A cena, que hoje, terça-feira, 23, completa 30 anos, marcou um dos momentos históricos da política brasileira.
Era o dia 23 de junho de 1996 quando emissoras de rádio e Tv anunciaram a morte, por assassinato, de PC Farias. O empresário foi morto de madrugada, com um tiro no peito, em sua mansão na Praia de Guaxuma, em Maceió. Acabava ali, de forma violenta, a trajetória do homem apontado como a figura central do esquema de corrupção que levou, e tirou, Fernando Collor da presidência da República.

Seguranças foram os primeiros a entrar no quarto onde PC e Suzana foram assassinados
Nas primeiras investigações a Polícia Civil de Alagoas (PC/AL) concluiu que se tratava de crime passional. O empresário teria sido assassinado pela namorada, que em seguida teria se matado. A tese foi contestada e novas perícias e avaliações da cena do crime levantaram a hipótese de duplo homicídio, sugerindo que ambos foram assassinados.

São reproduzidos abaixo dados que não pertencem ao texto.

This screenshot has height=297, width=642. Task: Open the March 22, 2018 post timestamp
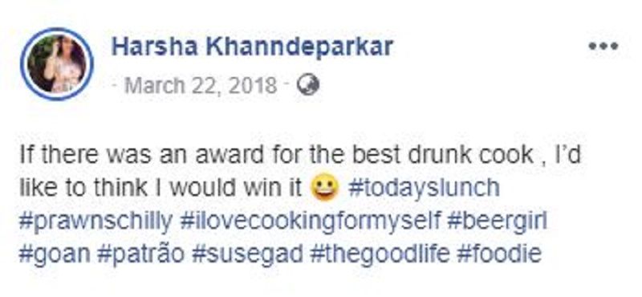click(x=200, y=86)
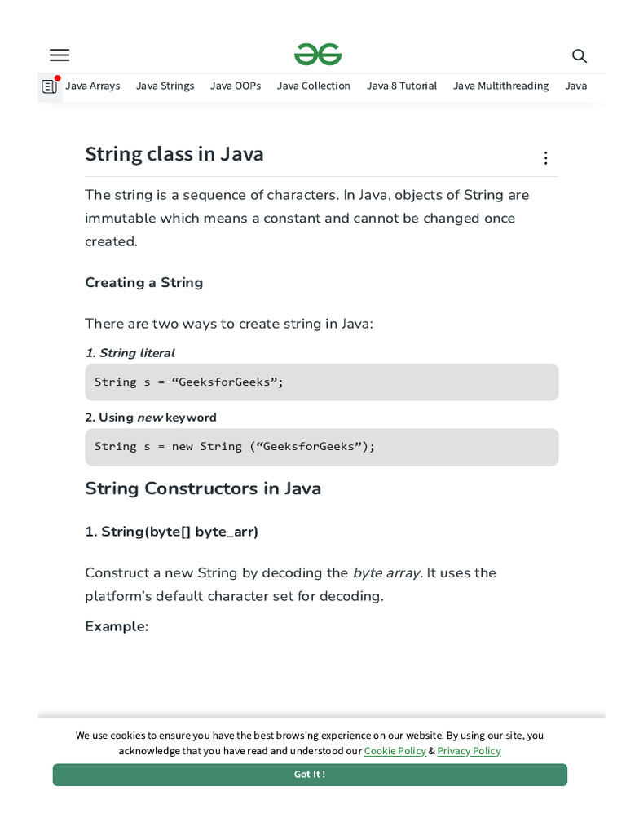Open the Java 8 Tutorial tab

402,86
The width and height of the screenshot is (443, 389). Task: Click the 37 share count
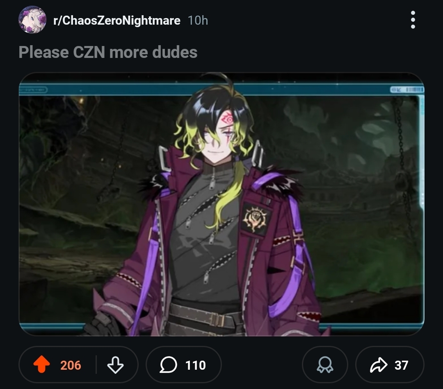(x=401, y=365)
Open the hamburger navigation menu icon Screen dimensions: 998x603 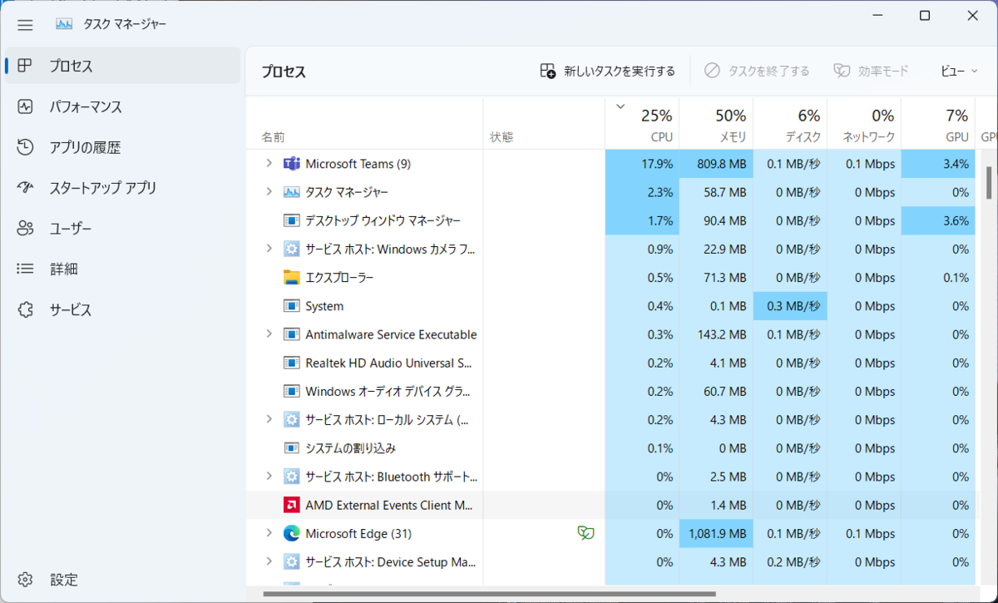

Passados 30 anos, as duas mortes seguem misteriosas, sem que se saiba quem são verdadeiramente os executores e mandantes.
Quando foi morto PC estava em liberdade condicional, pois era réu em processos por crimes financeiros, sonegação fiscal, falsidade ideológica e enriquecimento ilícito, esquema montado no governo Collor (1990/1992). Nos 30 meses em que ficou na Presidência, o “caçador de marajás”, como Fernando Collor ficou conhecido, garantiu que o esquema montado por Paulo César arrecadasse, de empresários, o equivalente a US$ 8 milhões. Dos cofres públicos ele teria desviado U$ 1 bilhão.